Ayer se conmemoró el Día Internacional de la Mujer. Y aunque cada año se repiten marchas, discursos y debates, hay una frase que resume buena parte de la historia de las mujeres: nadie les preguntó.
No les preguntaron si querían estudiar. No les preguntaron si querían trabajar. No les preguntaron si querían votar. No les preguntaron si querían decidir sobre su propio cuerpo.
Durante siglos las decisiones sobre la vida de las mujeres fueron tomadas por otros.
Y aunque el mundo ha cambiado —y sería absurdo negar los avances— la igualdad todavía está lejos de ser una realidad completa.
Cada 8 de marzo aparecen muchas posturas. Algunas moderadas, otras más radicales. Existen colectivos feministas confrontativos como el llamado bloque negro, que aparece en distintas marchas alrededor del mundo. Pero reducir la discusión a esos grupos es perder de vista el problema real.
Porque el problema de fondo no está en las paredes pintadas.
Está en las decisiones que aún hoy se toman sobre las mujeres… sin preguntarles.
Hombres legislando si pueden abortar o no. Hombres opinando si debe existir matrimonio igualitario. Hombres definiendo qué es igualdad laboral.
Y los números siguen mostrando que la cancha no está pareja.
En México, las mujeres perciben en promedio hasta 34 % menos ingresos que los hombres, de acuerdo con datos del INEGI. A nivel global, la brecha salarial ronda el 20 %. Y en el terreno del poder político, las mujeres ocupan alrededor del 27 % de los escaños parlamentarios en el mundo.
No es un tema ideológico. Son datos.
Pero más allá de las estadísticas, hay algo que también pesa: la experiencia cotidiana.
Desde mi propia trinchera puedo decir algo simple. Mi círculo cercano está formado aproximadamente por 85 % de mujeres. Mujeres de mi familia, de mi trabajo, de mi vida diaria.
Y si algo he aprendido es esto: cuando las mujeres pueden decidir libremente, cuando se sienten seguras, escuchadas y respetadas, el entorno mejora.

No porque sean perfectas.
Sino porque durante demasiado tiempo tuvieron que abrirse camino en un sistema que nunca fue pensado para ellas.
Por eso quizá la discusión no debería centrarse en si estamos o no de acuerdo con todos los feminismos.
Tal vez la pregunta correcta es otra.
¿Cuántas decisiones seguimos tomando sobre la vida de las mujeres… sin preguntarles?

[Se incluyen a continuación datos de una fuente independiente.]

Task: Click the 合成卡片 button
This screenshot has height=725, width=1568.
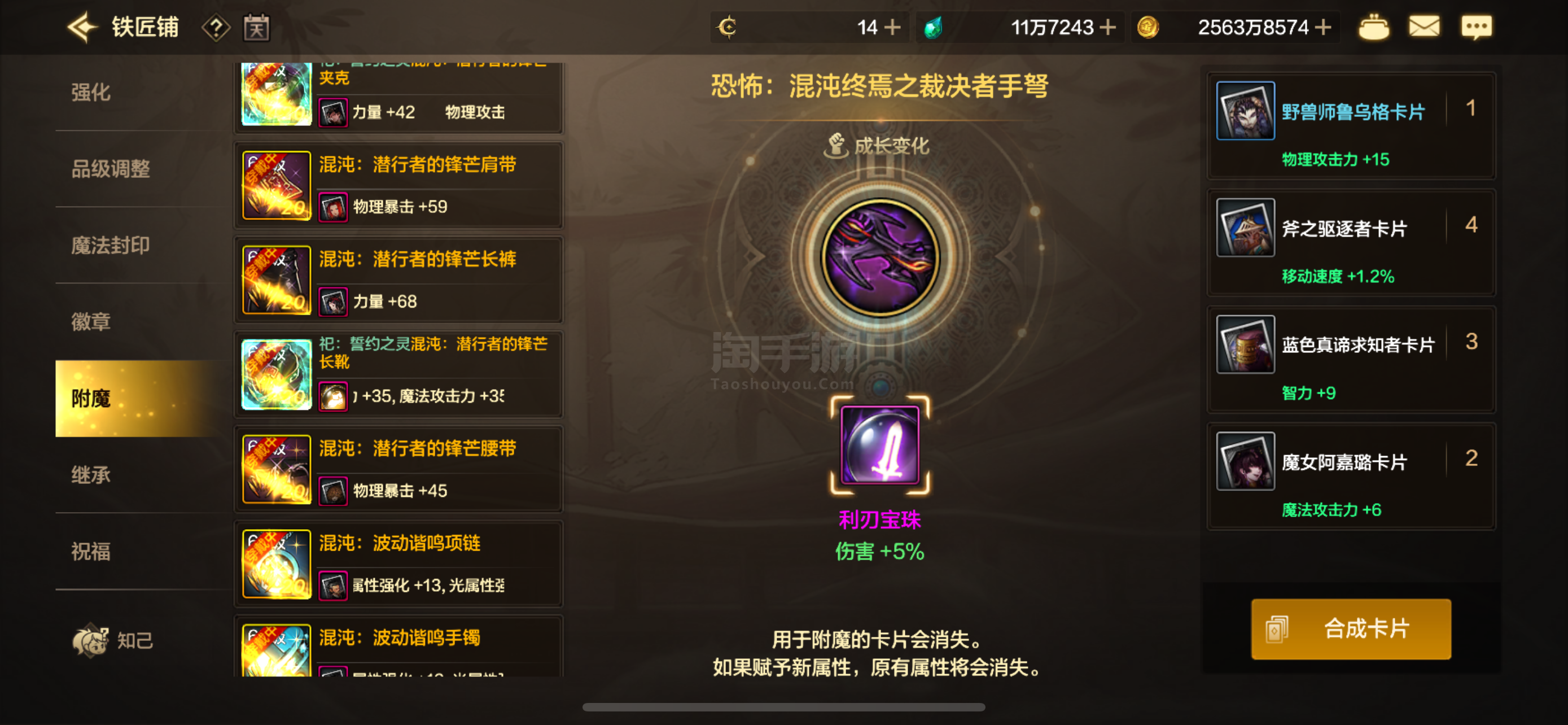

Porque si algo parece claro es que durante siglos nadie les preguntó.
Y aun así —o quizá precisamente por eso— las mujeres han hecho este mundo mucho mejor.
Tal vez el verdadero cambio no llegará cuando todos estemos de acuerdo, sino cuando entendamos algo mucho más simple: que la igualdad no se concede, se respeta. Y que el respeto empieza cuando dejamos de decidir por las mujeres y empezamos, por fin, a preguntarles.
Porque la igualdad no es un favor que se otorga, es un derecho que se respeta. Y el primer paso para respetarlo es algo tan simple como necesario: escuchar y dejar que las mujeres decidan.